ADENTRÁNDOME EN LAS TINIEBLAS 39
“El río fluye sordamente, no hace ningún ruido.” Marguerite Duras
Martes, siete de enero de dos mil veinticinco
Este año he empezado el diario muy ordenadamente, con un sentido cronológico estricto. Las entradas se desordenan un poco cuando me extiendo en narraciones más prolijas y los días siguen escapándose a toda velocidad.
El fin de semana largo (tres días), ha sido especialmente solipsista, salvo dos conversaciones telefónicas (Gabriel y Armando), el resto del tiempo silencio y horas lineales, sin textura humana (casi nunca la hay). Fuera de mis límites físicos, mi casa, he dado tres paseos, dos de ellos por la ciudad, a la que nunca voy, por cierto.
Tanto silencio no me acobarda, probablemente me guste mucho, aunque note que me debilita y me cause mucho miedo, sobre todo por la noche (no me gustaría nada no amanecer porque me haya muerto solo por la noche).

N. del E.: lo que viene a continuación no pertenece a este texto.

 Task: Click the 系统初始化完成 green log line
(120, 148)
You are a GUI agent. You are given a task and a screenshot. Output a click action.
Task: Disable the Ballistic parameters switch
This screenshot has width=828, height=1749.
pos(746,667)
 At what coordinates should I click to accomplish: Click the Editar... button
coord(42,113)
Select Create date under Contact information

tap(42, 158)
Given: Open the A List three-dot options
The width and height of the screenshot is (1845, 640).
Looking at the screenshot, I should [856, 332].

Es una relación conmigo y mi circunstancia que me produce vértigo: malestar a veces, satisfacción otras. Mi estado de ánimo se mueve incesantemente, bajando y subiendo sin tregua ni sosiego.
El lado bueno es que me permite ir de libro en libro y de película en película; ayer, por ejemplo, volví a ver El tesoro de sierra madre, inmensa película en la que brillan todos, y el primero John Huston en una de sus grandes historias (todas lo fueron, para la historia del cine), además de Bogart, en una de sus mejores interpretaciones. Mi satisfacción se mueve, exclusivamente, entre historias e historias, incesantemente (leídas, oídas y vistas). Conseguiré no necesitar ni desear nada más.

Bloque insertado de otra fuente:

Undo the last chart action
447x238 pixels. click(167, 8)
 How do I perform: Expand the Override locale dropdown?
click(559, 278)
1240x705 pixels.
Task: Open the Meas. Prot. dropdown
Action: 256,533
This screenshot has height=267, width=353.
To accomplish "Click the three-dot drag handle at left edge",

Y ahora, a punto de dejar esta entrada terminada, se me ocurre pensar que ya no me podré enamorar nunca por una sola y poderosa razón: no sueño con el amor. No se puede acceder a lo que no se sueña.

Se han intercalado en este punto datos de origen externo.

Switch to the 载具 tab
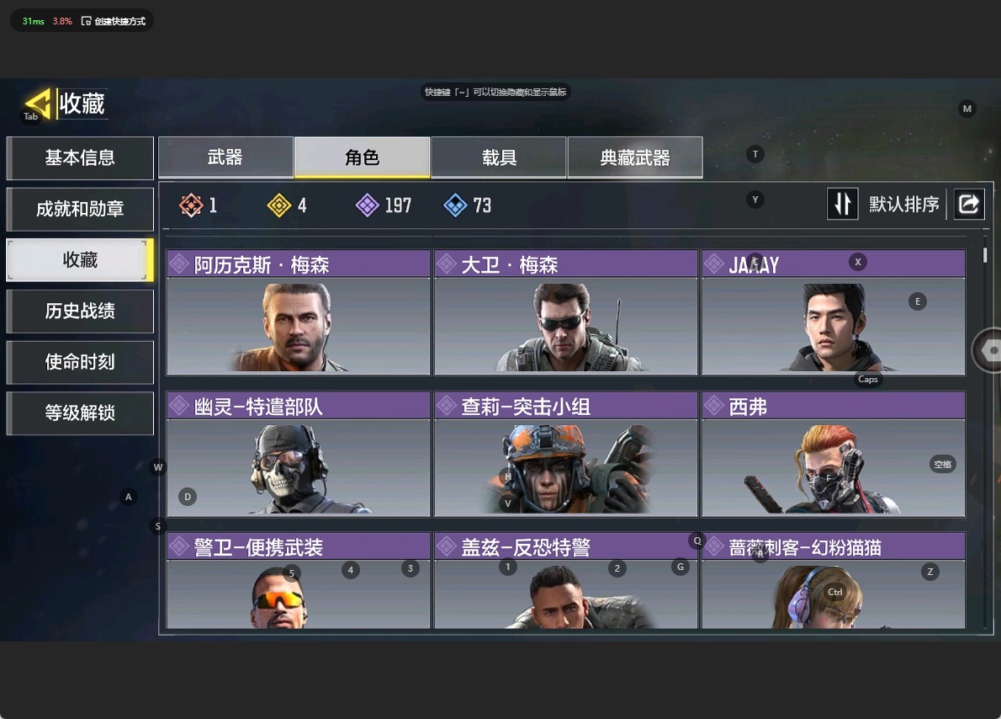Screen dimensions: 1001x719 499,157
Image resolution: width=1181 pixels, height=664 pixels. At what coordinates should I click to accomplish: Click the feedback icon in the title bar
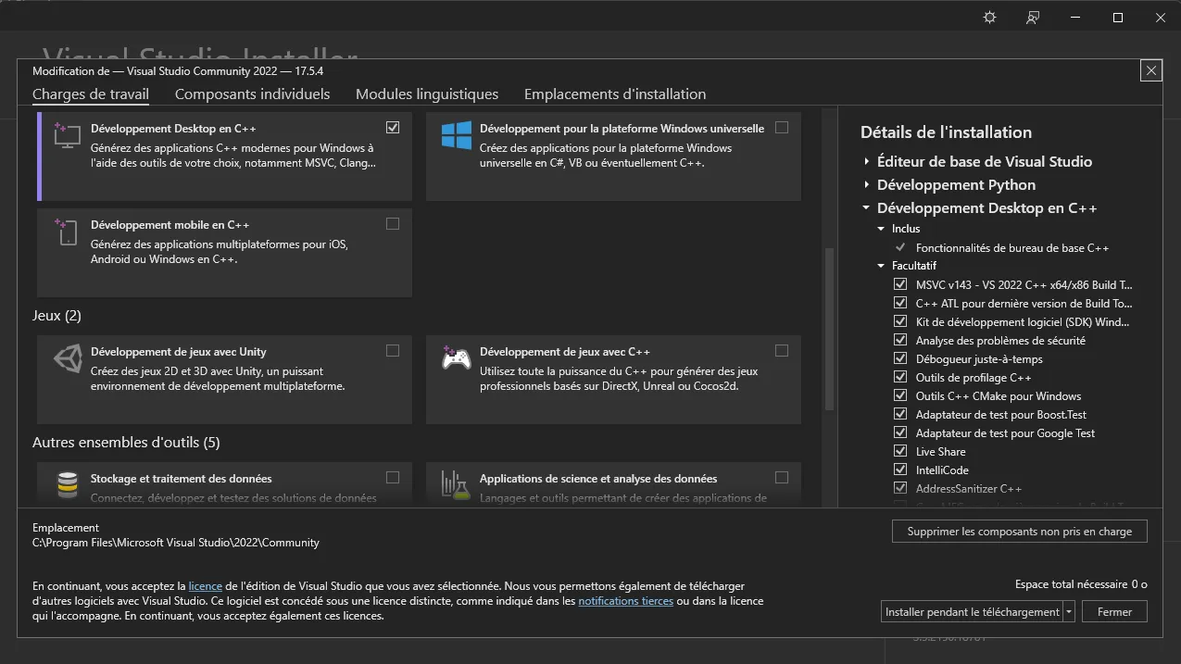[x=1031, y=16]
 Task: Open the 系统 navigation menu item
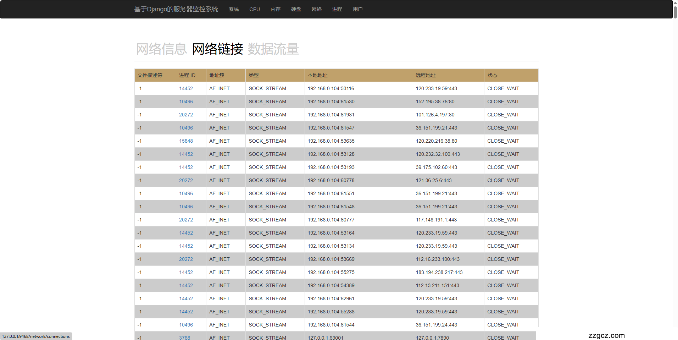point(234,9)
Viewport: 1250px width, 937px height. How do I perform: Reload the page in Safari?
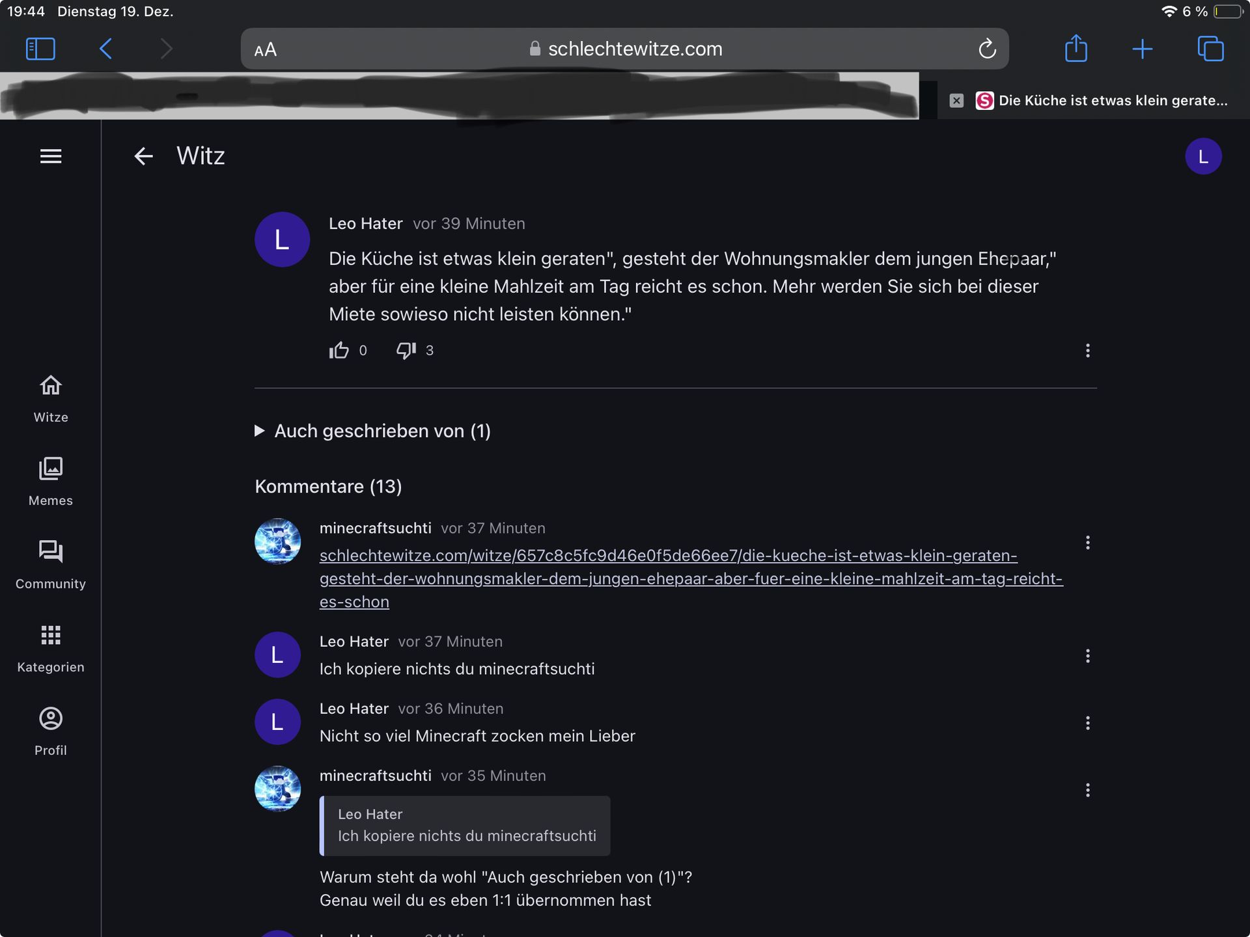[x=987, y=49]
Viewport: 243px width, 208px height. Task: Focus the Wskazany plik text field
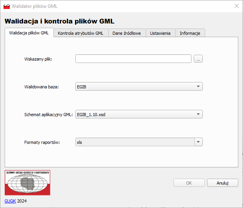[x=133, y=59]
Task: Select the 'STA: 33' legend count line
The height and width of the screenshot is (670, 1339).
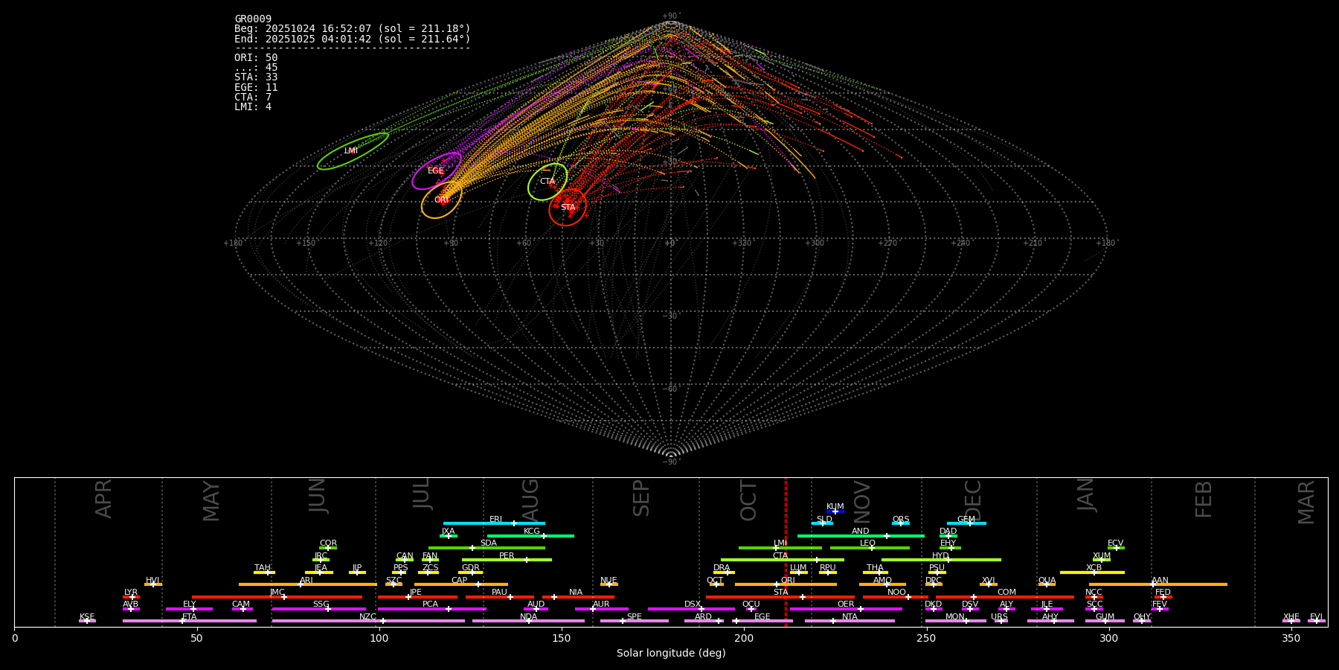Action: click(x=256, y=77)
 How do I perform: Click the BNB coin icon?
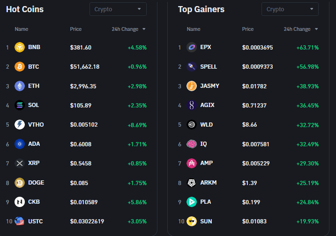[20, 47]
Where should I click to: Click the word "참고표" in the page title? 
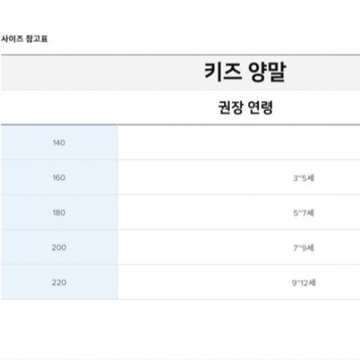pyautogui.click(x=37, y=39)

La Fotografía: El lugar donde viven los triángulos. Ayer, por la mañana, mientras caminaba por mi ciudad: cuestas arriba y cuestas abajo (la perfecta metáfora que abarca todo lo de aquí); o me acercaba a la orilla del río, donde habita el sentido triangular del espacio y el tiempo y el paraje más bello por el que el rio viene y se va; oía La siesta de M. Andesmas, de Margarite Duras (autora nada frecuentada por mí, hasta ahora), en la que un hombre viejo se adentra por los adormecidos y fantasmales vericuetos de su pérdida de la percepción de la realidad y el tiempo.